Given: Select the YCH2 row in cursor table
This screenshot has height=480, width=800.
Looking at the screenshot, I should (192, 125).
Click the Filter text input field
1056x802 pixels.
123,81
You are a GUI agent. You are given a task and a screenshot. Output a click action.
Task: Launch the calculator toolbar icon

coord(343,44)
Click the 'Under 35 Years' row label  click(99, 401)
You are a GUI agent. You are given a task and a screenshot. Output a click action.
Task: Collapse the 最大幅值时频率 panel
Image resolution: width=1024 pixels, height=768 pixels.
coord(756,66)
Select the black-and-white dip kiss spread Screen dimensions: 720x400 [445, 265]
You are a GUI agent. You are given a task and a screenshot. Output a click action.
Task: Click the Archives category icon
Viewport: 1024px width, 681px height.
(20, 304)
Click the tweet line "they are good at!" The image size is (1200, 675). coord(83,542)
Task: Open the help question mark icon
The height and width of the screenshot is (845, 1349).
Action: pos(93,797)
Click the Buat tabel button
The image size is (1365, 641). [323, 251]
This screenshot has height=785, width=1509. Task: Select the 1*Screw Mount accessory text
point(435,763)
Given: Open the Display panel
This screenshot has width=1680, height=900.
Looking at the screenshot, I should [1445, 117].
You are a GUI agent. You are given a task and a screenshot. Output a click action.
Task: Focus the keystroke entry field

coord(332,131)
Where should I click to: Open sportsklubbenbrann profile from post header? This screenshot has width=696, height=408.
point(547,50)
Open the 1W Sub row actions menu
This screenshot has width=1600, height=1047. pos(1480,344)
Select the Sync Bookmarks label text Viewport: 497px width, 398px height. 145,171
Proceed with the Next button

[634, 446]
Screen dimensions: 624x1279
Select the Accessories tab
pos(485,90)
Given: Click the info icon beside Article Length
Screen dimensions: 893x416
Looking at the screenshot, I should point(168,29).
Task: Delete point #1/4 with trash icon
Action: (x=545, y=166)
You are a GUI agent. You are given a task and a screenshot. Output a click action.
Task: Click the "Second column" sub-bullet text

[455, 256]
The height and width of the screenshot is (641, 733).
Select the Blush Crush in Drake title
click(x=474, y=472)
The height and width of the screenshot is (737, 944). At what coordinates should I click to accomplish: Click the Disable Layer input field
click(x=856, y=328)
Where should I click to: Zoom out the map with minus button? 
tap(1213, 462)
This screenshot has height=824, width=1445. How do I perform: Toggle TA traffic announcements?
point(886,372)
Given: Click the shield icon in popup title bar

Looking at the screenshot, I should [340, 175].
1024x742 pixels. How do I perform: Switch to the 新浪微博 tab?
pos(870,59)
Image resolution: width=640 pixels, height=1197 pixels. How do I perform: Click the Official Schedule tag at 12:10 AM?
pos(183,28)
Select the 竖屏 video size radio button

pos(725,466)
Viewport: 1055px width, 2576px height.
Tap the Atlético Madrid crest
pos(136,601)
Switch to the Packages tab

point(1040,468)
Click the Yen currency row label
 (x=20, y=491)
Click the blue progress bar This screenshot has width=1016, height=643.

### INSTRUCTIONS TO FOLLOW:
Please report only the count of lines in the entries above where the word "panel" appears.

### TASK SOLUTION:
2